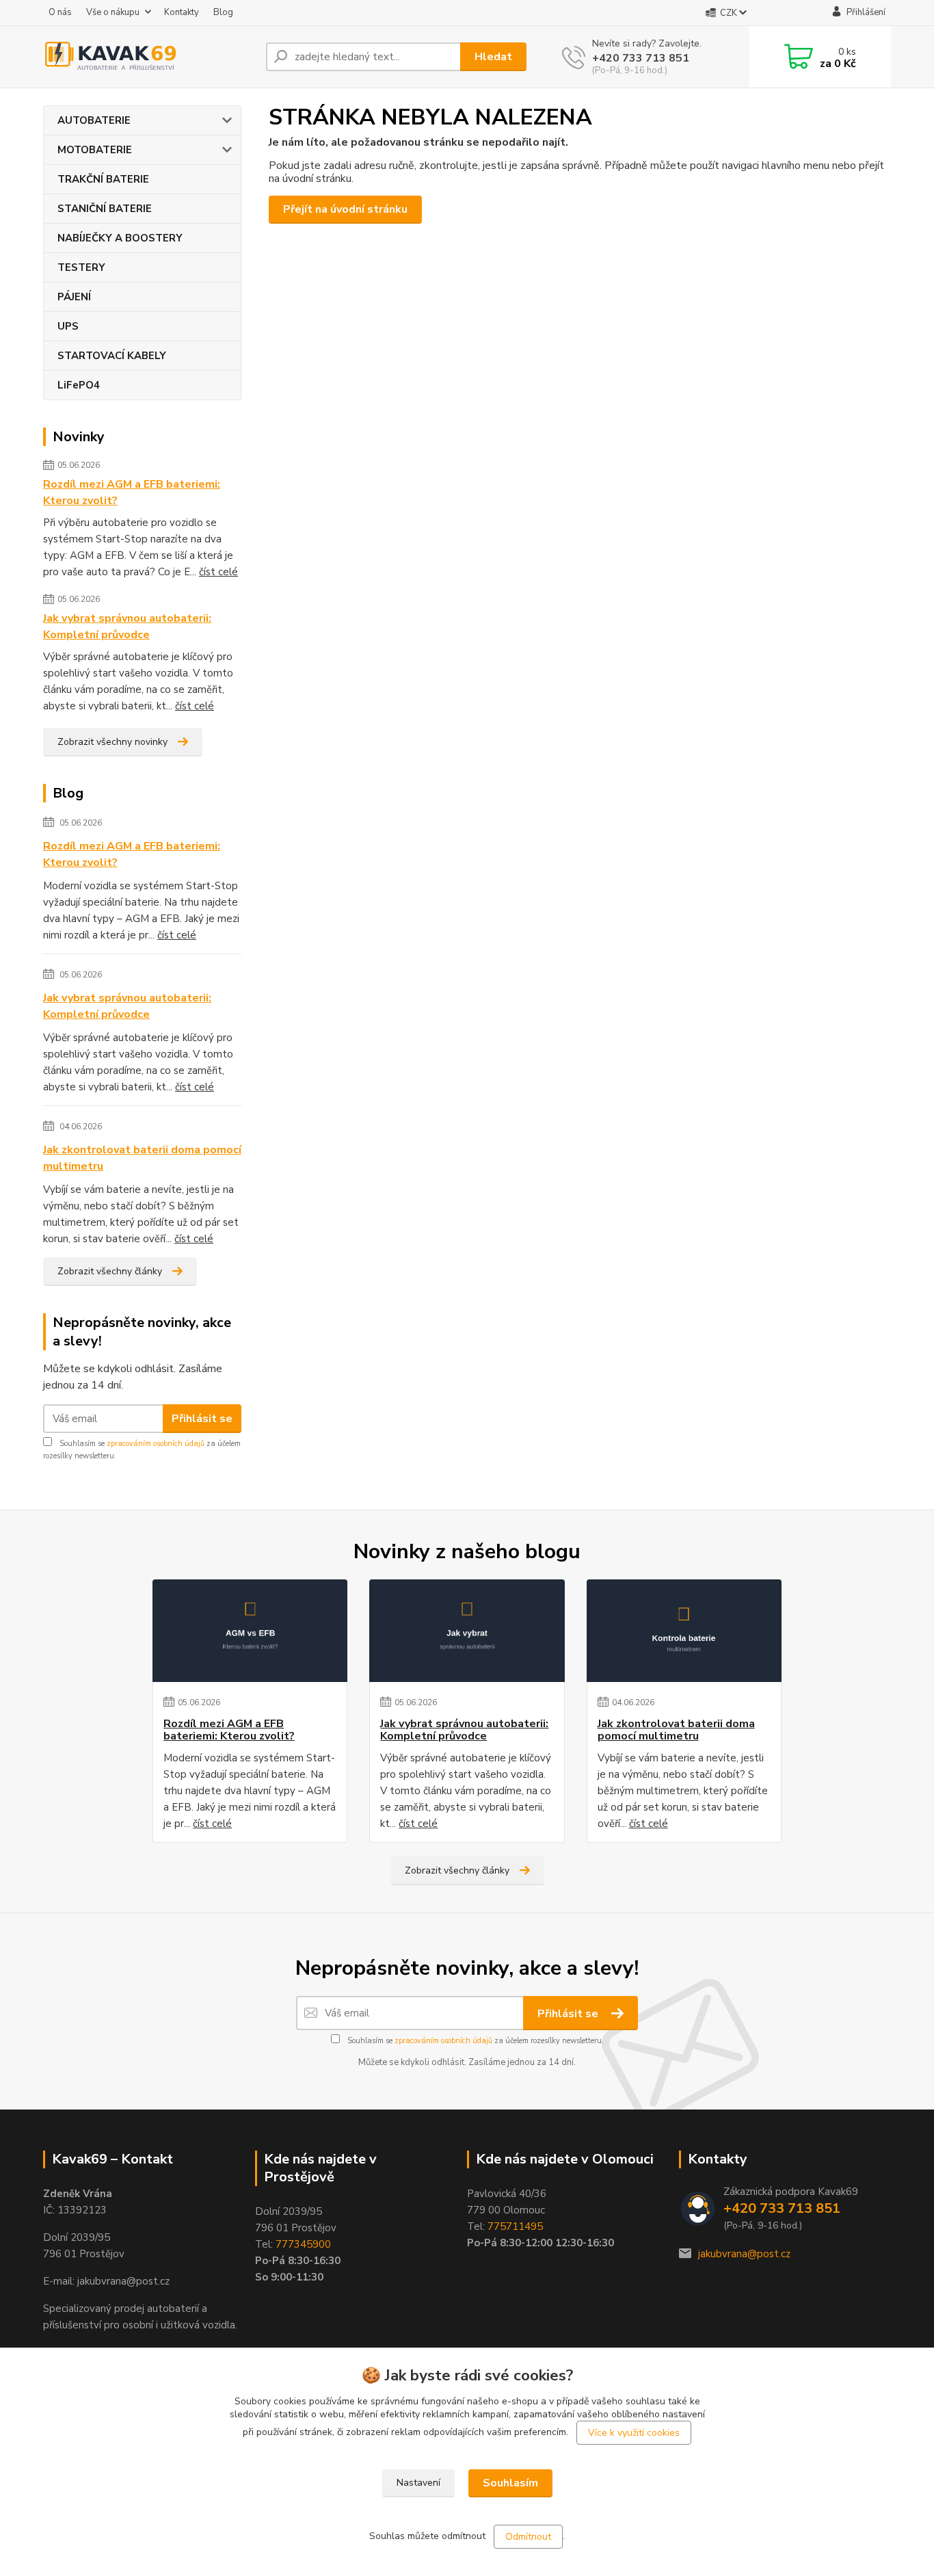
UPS (68, 326)
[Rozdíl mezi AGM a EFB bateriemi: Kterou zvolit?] (249, 1630)
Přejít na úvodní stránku (345, 209)
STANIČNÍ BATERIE (104, 208)
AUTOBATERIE (94, 120)
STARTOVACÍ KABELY (111, 356)
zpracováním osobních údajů (155, 1443)
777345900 (303, 2244)
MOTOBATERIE (94, 150)
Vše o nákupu (112, 12)
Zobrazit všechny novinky (112, 741)
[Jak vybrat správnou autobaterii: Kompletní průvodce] (466, 1630)
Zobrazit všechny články (109, 1271)
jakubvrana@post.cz (744, 2254)
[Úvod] (149, 57)
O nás (60, 12)
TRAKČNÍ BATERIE (103, 179)
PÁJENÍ (74, 297)
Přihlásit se (202, 1418)
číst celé (218, 572)
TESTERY (81, 267)
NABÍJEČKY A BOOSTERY (120, 238)
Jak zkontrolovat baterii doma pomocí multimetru (142, 1158)
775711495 (515, 2226)
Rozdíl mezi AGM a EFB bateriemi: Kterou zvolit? (131, 492)
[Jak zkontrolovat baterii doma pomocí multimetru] (684, 1630)
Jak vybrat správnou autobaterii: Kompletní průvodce (127, 626)
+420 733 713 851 (640, 58)
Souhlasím (510, 2482)
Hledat (493, 56)
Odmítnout (528, 2536)
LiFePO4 (78, 385)
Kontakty (181, 12)
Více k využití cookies (634, 2432)
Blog (223, 12)
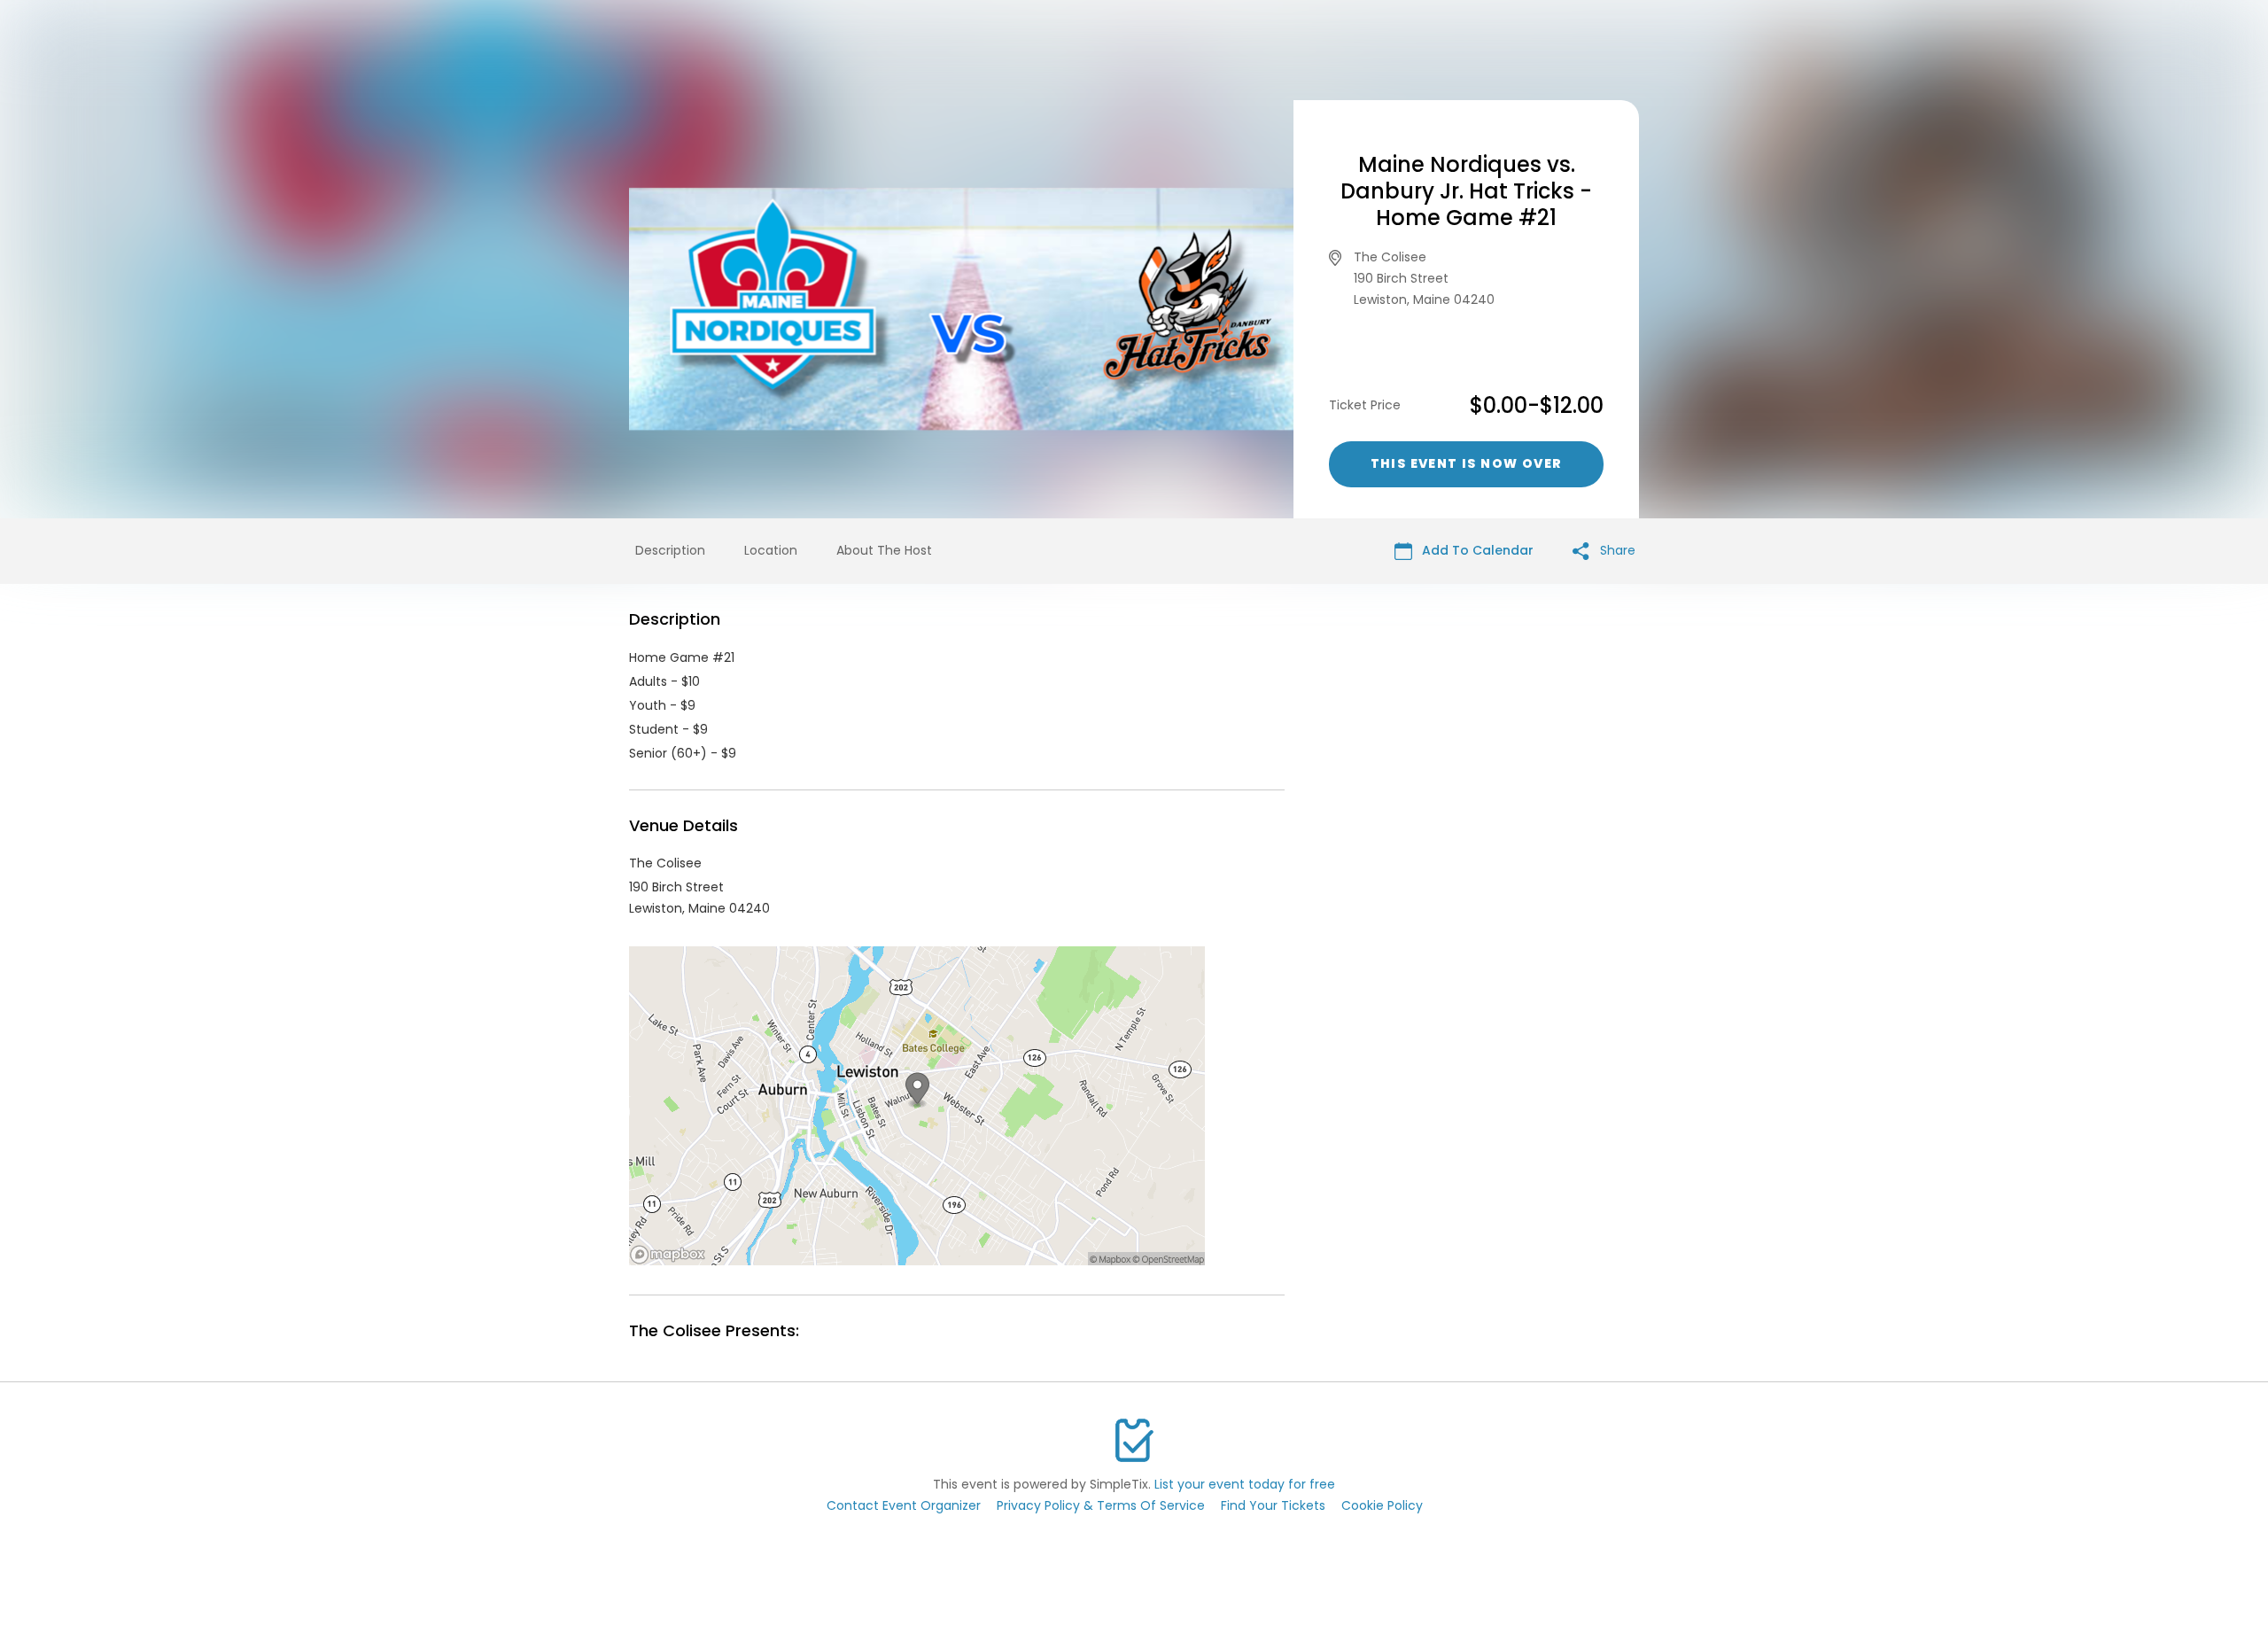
+ + + + +
### ACTION ITEM
Leaving out the pictures, output the listing above exactly as given.

### RESPONSE TO THIS EXERCISE
UPS (68, 326)
[Rozdíl mezi AGM a EFB bateriemi: Kterou zvolit?] (249, 1630)
Přejít na úvodní stránku (345, 209)
STANIČNÍ BATERIE (104, 208)
AUTOBATERIE (94, 120)
STARTOVACÍ KABELY (111, 356)
zpracováním osobních údajů (155, 1443)
777345900 (303, 2244)
MOTOBATERIE (94, 150)
Vše o nákupu (112, 12)
Zobrazit všechny novinky (112, 741)
[Jak vybrat správnou autobaterii: Kompletní průvodce] (466, 1630)
Zobrazit všechny články (109, 1271)
jakubvrana@post.cz (744, 2254)
[Úvod] (149, 57)
O nás (60, 12)
TRAKČNÍ BATERIE (103, 179)
PÁJENÍ (74, 297)
Přihlásit se (202, 1418)
číst celé (218, 572)
TESTERY (81, 267)
NABÍJEČKY A BOOSTERY (120, 238)
Jak zkontrolovat baterii doma pomocí multimetru (142, 1158)
775711495 (515, 2226)
Rozdíl mezi AGM a EFB bateriemi: Kterou zvolit? (131, 492)
[Jak zkontrolovat baterii doma pomocí multimetru] (684, 1630)
Jak vybrat správnou autobaterii: Kompletní průvodce (127, 626)
+420 733 713 851 (640, 58)
Souhlasím (510, 2482)
Hledat (493, 56)
Odmítnout (528, 2536)
LiFePO4 (78, 385)
Kontakty (181, 12)
Více k využití cookies (634, 2432)
Blog (223, 12)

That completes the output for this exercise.